While the EO instructs the Secretary of Labor to consider proposing regulations or changing guidance to allow more employers to form AHPs, "it isn't clear yet what these changes will be or how they will intersect with other federal and state regulations," said Beth Halpern, health law partner at Hogan Lovells in Washington, D.C. "These changes could be attractive to small employers with relatively healthy employees, and who would not need the full range of benefits offered by the ACA's exchange plans."

However, "a concern related to AHPs is that they will undercut or destabilize the individual markets," by offering less comprehensive benefits than individual or small group plans, said Arthur Tacchino, principal and chief innovation officer with SyncStream Solutions, a compliance technology firm in Baton Rouge, La. If AHPs attract healthier people who are comfortable with a skimpier plan, "it could lead to higher premiums for individual market and small-group plans," he explained.

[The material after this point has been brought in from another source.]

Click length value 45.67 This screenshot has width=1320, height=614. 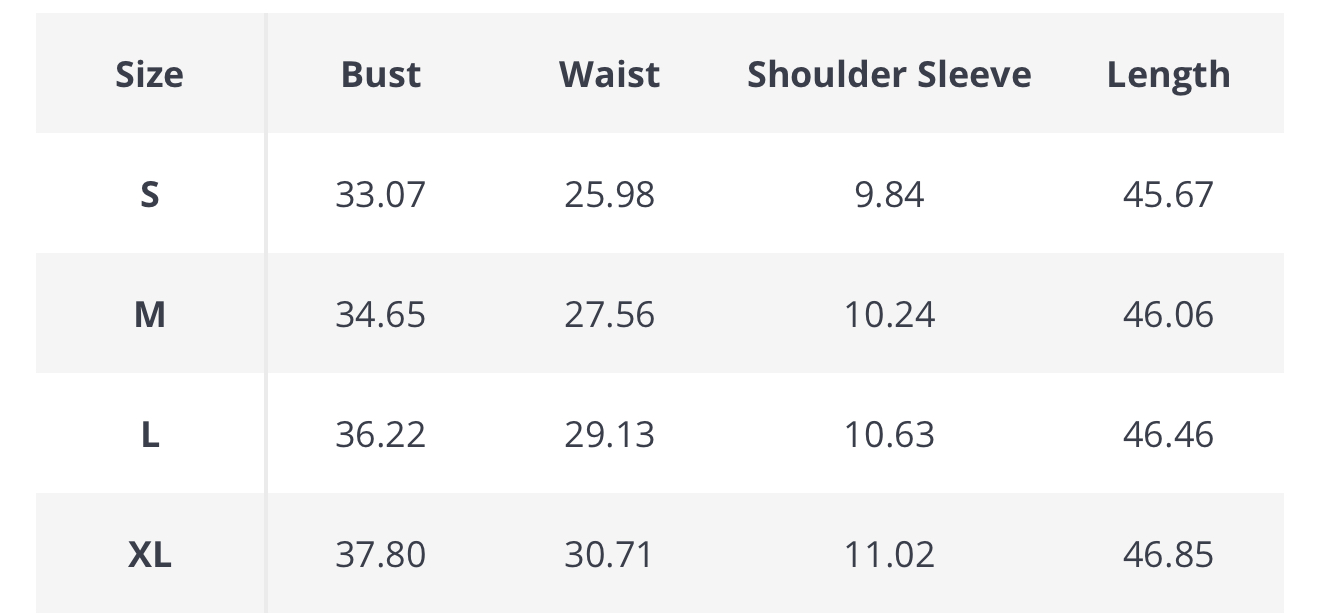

If the federal government allows insurance sold nationwide through an association of small employers, "the AHP would have to comply with far fewer standards" than current small-group market plans, according to a statement by the Commonwealth Fund, a nonprofit foundation that supports expanding health care coverage to low-income and uninsured Americans. Currently, for example, small-group market plans must provide coverage that includes 10 essential health benefits, while nationwide association health plans would not be bound to do so.

Health Reimbursement Arrangements

The EO directs the departments of the Treasury, Labor, and Health and Human Services to consider changes to employer-funded HRAs.

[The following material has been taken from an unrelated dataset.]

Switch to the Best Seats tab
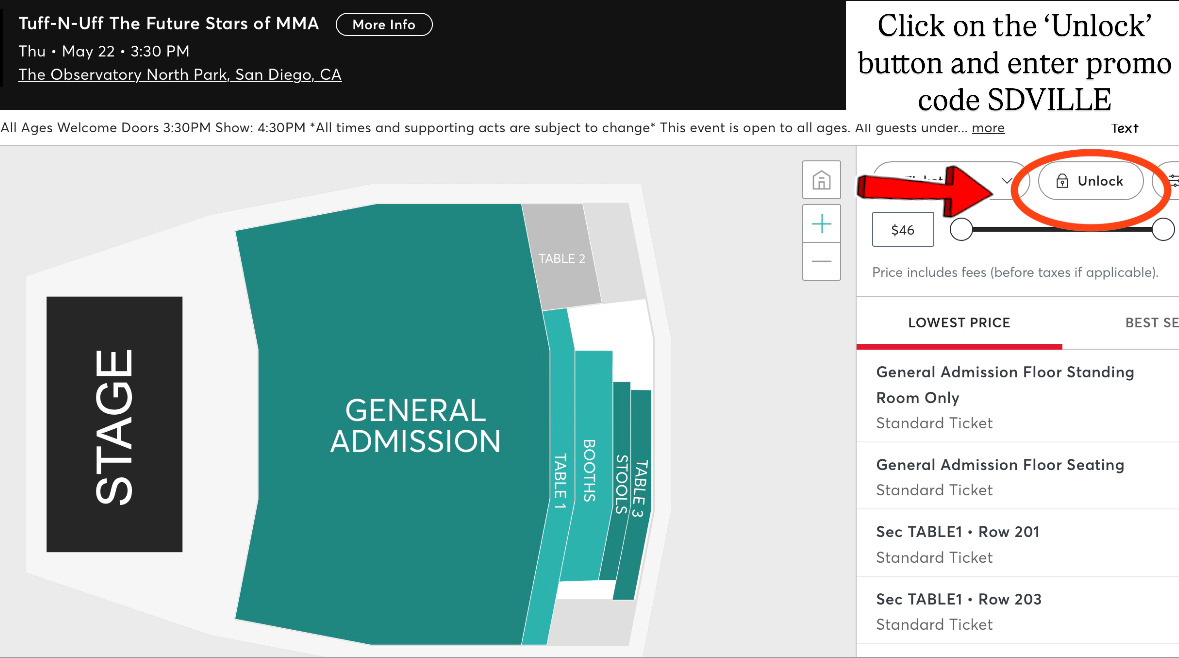The image size is (1179, 658). [1151, 323]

HRAs are employer-funded accounts that reimburse employees for health care expenses, including deductibles and co-payments. Unlike with health savings accounts, HRA funds remain with an employer when a participant is no longer employed at the organization.

The rule revisions could potentially allow workers to use HRA funds to pay premiums on health plans purchased in the individual market. Currently, only small businesses with fewer than 50 full-time employees can provide stand-alone HRAs that may be used for this purpose, as long as certain conditions are met.

"Many employers were upset when the Obama administration shut down the ability for employers to just provide money on a pretax basis for employees to purchase their own health insurance on the open market—a trend that many saw as the wave of the future," said Brian Pinheiro, chair of the employee benefits group at law firm Ballard Spahr in Philadelphia.

"There was a fear that employers may simply offer a basic HRA instead of comprehensive health care coverage," Tacchino explained. "They would then contribute a certain dollar amount, allow the employer to make its pretax contribution to an HRA rather than sponsor a health care plan, and then let the employee use these funds to purchase health care on the open market."

The revised rules "may have significant implications on the expansion and use of health reimbursement arrangements," said Harrison Stone, general counsel at ConnectYourCare, a Baltimore-based provider of services for account-based health plans. Although the executive order is only the first step in enhancing HRAs, "it shows that the administration recognizes the value that HRAs can bring to the individual health care consumer, as well as the employer."

Looking at the possible effects of allowing HRAs to be used to pay premiums on individual market plans, "it will depend on the regulations issued by the Secretaries of the Treasury, Labor and Health, but these changes would work in the opposite direction of the AHP proposals by encouraging employers to help pay for their employees' coverage outside a group plan instead of offering a plan themselves," said Halpern.

This could be an appealing option for employers with less-healthy employees who have higher health care costs, she noted, "but would exacerbate divisions in the insurance marketplace by putting more of the higher-cost patients in the individual market and, therefore, potentially driving up premiums in that market."